When rosół is ready you can either serve it right away (old style) with all the meat inside, just add some chopped green parsley, dill and few dashes of lime juice, or
take out meat, sieve the soup and serve it with above mentioned herbs and lime with for example slices of bread toasted over open fire :) 
The experiment went really well. This old recipe is worth trying out! It wasnt fat at all and after cooling it became jellyous, which means rosół was of a very fine quality.
Here is a modern recipe for rosół for comparison:
50-70 dag beef with bone, not too fat
1/4-1/2 of hen
1-2 carrots
1 parsley root
1/2 of celeriac root
1/2 of leek
1 onion
2-4 bay leaves
4-6 pepper corns
4 allspice
Some recipes also claim for a piece of cabbage, whole garlic clove, several dried mushrooms, lovage or maggi, 
Put meat in pot, pour cold (it has to be cold!) water over it (about 2-3 liters), salt and bring it rather slowly to boil.
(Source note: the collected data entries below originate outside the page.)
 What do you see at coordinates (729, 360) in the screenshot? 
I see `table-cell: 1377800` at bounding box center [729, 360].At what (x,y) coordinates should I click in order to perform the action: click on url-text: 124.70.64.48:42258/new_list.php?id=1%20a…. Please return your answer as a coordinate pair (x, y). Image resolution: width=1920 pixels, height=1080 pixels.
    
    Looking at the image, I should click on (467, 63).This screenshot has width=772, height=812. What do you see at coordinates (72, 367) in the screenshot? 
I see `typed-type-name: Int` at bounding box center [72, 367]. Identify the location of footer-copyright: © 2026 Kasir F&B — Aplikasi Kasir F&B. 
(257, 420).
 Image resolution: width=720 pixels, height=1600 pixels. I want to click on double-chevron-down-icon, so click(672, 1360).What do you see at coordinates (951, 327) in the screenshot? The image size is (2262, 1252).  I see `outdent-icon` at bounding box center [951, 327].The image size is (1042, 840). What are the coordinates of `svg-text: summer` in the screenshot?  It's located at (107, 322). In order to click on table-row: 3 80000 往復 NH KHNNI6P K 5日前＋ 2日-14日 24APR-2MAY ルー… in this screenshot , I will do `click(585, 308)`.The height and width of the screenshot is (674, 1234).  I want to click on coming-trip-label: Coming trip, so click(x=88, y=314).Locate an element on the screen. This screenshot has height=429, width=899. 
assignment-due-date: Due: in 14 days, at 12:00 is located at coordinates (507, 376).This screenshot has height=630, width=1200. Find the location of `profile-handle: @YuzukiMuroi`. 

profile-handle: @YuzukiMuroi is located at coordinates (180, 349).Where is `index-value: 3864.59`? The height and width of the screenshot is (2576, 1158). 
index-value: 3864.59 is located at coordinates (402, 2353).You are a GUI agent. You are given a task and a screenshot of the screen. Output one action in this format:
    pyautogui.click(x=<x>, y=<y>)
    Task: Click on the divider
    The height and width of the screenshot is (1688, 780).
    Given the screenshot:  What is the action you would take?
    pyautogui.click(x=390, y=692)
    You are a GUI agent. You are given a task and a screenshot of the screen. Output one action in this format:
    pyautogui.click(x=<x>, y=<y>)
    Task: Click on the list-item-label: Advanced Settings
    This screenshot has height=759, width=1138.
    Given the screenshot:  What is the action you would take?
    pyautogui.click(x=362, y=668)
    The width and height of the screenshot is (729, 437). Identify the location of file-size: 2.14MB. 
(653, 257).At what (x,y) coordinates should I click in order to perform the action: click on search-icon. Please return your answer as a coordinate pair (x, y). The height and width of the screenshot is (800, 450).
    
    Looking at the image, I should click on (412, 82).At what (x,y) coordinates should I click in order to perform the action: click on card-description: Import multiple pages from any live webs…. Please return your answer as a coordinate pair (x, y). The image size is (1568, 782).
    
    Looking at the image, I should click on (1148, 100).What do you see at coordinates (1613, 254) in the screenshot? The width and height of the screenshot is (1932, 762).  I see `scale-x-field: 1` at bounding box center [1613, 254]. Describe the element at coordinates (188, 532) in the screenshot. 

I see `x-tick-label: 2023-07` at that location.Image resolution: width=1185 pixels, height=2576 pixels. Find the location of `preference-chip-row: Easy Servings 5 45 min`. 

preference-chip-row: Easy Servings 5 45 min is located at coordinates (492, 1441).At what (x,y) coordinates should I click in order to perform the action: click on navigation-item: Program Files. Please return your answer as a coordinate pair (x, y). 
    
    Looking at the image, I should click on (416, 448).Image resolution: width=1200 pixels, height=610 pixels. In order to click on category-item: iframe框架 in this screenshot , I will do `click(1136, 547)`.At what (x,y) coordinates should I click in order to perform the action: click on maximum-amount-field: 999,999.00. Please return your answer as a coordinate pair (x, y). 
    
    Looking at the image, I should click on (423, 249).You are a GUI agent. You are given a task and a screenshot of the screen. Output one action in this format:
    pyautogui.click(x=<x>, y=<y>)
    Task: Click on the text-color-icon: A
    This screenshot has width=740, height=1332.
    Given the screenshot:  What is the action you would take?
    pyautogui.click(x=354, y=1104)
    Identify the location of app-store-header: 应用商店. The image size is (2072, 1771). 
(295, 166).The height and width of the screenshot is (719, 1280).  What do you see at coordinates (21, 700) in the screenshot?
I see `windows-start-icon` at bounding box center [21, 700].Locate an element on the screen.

Turn fire down immediately and let it simmer from now on on a very very little fire. Put washed, peeled vegetables (whole or in large chunks) inside and spices, onion should be halved and browned over open fire. Let it cook for 3 hours or so. Dont let it boil it can only simmer! Taste and add salt if necessary. Now when rosół is ready:
--> you can clarify it by sieving through a very fine sieve
--> remove excess fat by cooling it and taking it off from a surface with a spoon.
--> Serve it with home made pasta, sliced carrots that were used in cooking, and green parsley. Some fresh black pepper might also do!


Wednesday, March 3, 2010

The oldest polish cookbook

The oldest polish cookbook was published in 1682. It was written by Stanisław Czerniecki, master chef in the noble house of Lubomirski family. "Compendium ferculorum albo zebranie potraw" gives us insight in the traditional old polish cuisine. The author claims that polish cookery characterizes:
  • use of spices (saffron, ginger, cloves, coriader, pepper) in large quanities that gave hot, spicy taste to dishes
  • combining sour (vinegar) and sweet (sugar) flavors in one dish
  • use of beer and beer vinegar in contradiction to wine that Czerniecki rejected 
  • Czerniecki also mentioned that one should use raisins only in dishes that are sweet 
  • and that one shouldnt use bread crumbs for every dish because it makes every dish taste the same
  • we can see that bread, soups and pork were not popular among noblemen back then
  • they ate lots of wild game, wild birds, beef, mutton, capons and since large quanity of fasts lots of fish dishes,
The book became very popular for next hundred years. It had lots of editions, some with changes and new recipes. But here is the mystery. If the book was so popular why no other new cookbooks appeared in print? That question is hard to answer. And I dont feel like guessing. Still this book is very solid example of baroque polish cuisine. Considering polish traditionality though, we can assume that this cuisine wasnt much different in elder medieval ages.